(TASK STATEMENT):
In the fusion supercomputer text, recast the paragraph beginning "Earlier this year the CEA" as a short bulleted list that keeps its main facts.

(TEXT UNDER STUDY):
((

Earlier this year the CEA (on behalf of F4E) selected Bull to provide, maintain and operate the computer that is to be installed at Rokkasho (Japan). This computer is intended to allow the most advanced modeling and simulation in the field of plasmas and controlled fusion equipment. It will be available to European and Japanese researchers for a period of five years from January 2012.
With computational power from Bull exceeding that of 1 Petaflop, it ranks as one of the most powerful systems in the world. The supercomputer is an important milestone of Europe’s contribution to the Broader Approach (BA), an Agreement signed between Europe and Japan to complement the ITER project through various R&D activities which are developed in the field of nuclear fusion.
François Robin, leader of the CEA’s contribution in the project, explains: “As with the introduction of Bull, the selection of Allinea Software is another positive step for this project. Allinea DDT is an impressive and complete toolset for parallel debugging at any scale which will ensure that the aims of the project are attainable.”

))

(PROVIDED MATERIAL):
((

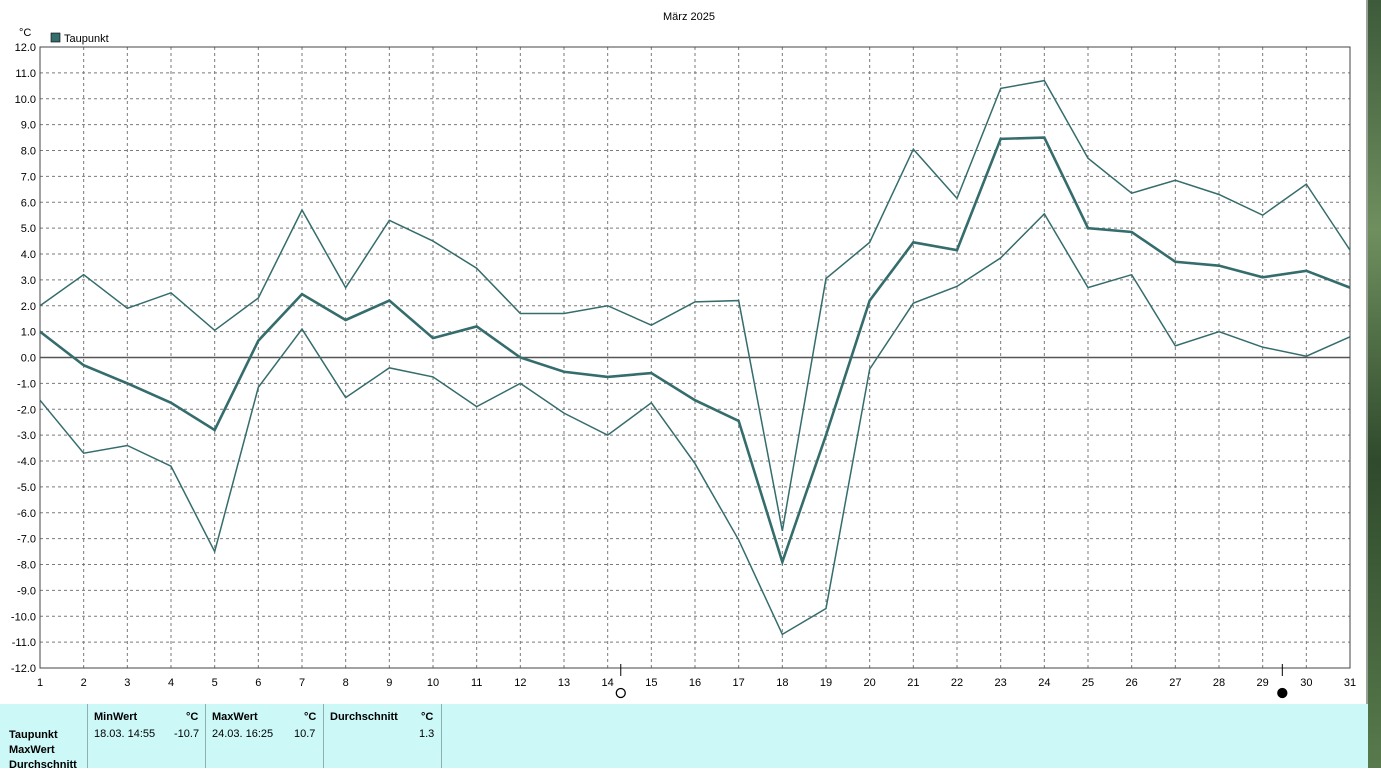 This screenshot has width=1381, height=773. What do you see at coordinates (364, 717) in the screenshot?
I see `stats-header: Durchschnitt` at bounding box center [364, 717].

))

(EXERCISE ANSWER):
- Earlier this year, the CEA, acting for F4E, chose Bull to provide, maintain and operate a computer to be installed at Rokkasho, Japan.
- The computer is intended for the most advanced modeling and simulation of plasmas and controlled fusion equipment.
- European and Japanese researchers can use it for five years starting in January 2012.